このチュートリアルでは、PostgreSQL は Windows サーバ上にインストールされるため、Windows64 フォルダにある ST_Geometry ライブラリを使用します。
- Windows エクスプローラで、ArcGIS クライアントのインストール ディレクトリ内にある Windows の ST_Geometry ライブラリの場所に移動します。
64 ビット Windows オペレーティング システム場合、ArcGIS for Desktop のデフォルトの場所は、C:\Program Files (x86)\ArcGIS\Desktop<リリース番号>\DatabaseSupport\PostgreSQL\Windows64 です。32 ビット Windows オペレーティング システムの場合は C:\Program Files\ArcGIS\Desktop<リリース番号>\DatabaseSupport\PostgreSQL\Windows64 になります。
- この場所から st_geometry.dll をコピーします。
- データベース サーバ上の PostgreSQL の lib ディレクトリに移動し、ライブラリを貼り付けます。
Windows の場合、デフォルトの場所は C:\Program Files\PostgreSQL\9.0\lib です。
PostgreSQL クライアント ファイルの ArcGIS クライアント コンピュータへの配置
ArcGIS から接続してジオデータベースを作成するには、クライアント コンピュータ上に PostgreSQL クライアント ライブラリが存在する必要があります。
- Esri Customer Care ポータルから PostgreSQL クライアント ファイルをダウンロードします。

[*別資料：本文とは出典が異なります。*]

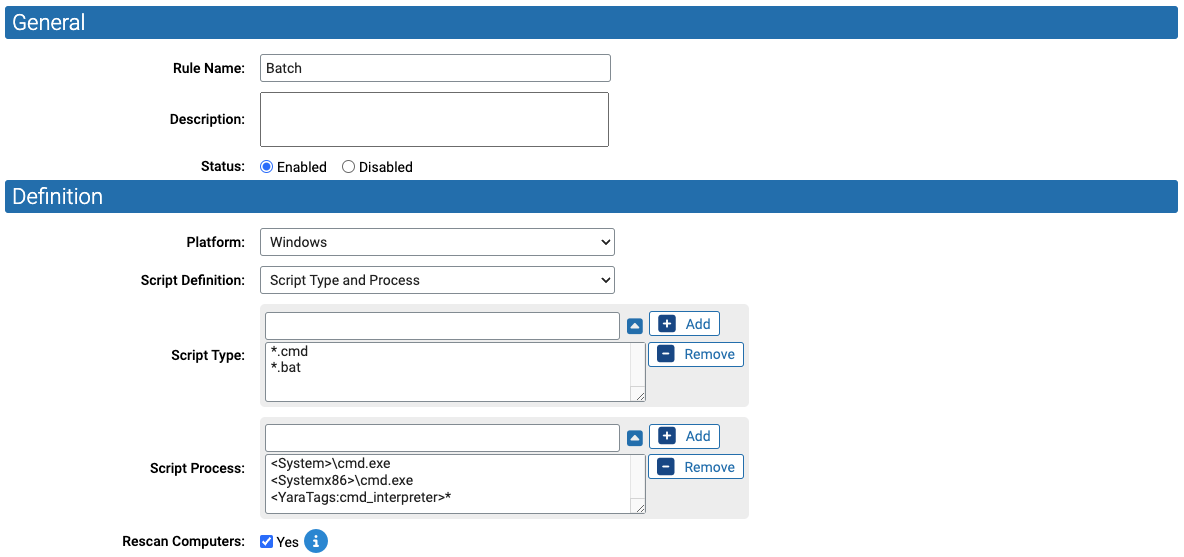Open the Platform dropdown showing Windows
This screenshot has height=557, width=1184.
[437, 242]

ArcGIS for Desktop から接続するには、32 ビット ファイルが必要です。ArcGIS for Server から接続するには、64 ビット ファイルが必要です。同じコンピュータ上に両方の ArcGIS クライアントがインストールされている場合、両方のライブラリが必要です。
- 該当するライブラリを ArcGIS クライアントの bin ディレクトリに貼り付けます。
- ArcGIS for Desktop の場合は、32 ビット ファイルを C:\Program Files (x86)\ArcGIS\Desktop<リリース番号>\bin ディレクトリ(64 ビット オペレーティング システム)または C:\Program Files\ArcGIS\Desktop<リリース番号>\bin ディレクトリ(32 ビット オペレーティング システム)に貼り付けます。
- ArcGIS for Server の場合は、64 ビット ファイルを C:\Program Files\ArcGIS\Server\bin ディレクトリに貼り付けます。
注意:ライブラリは、データベースへの接続元となるすべての ArcGIS クライアント コンピュータ上に配置する必要があります。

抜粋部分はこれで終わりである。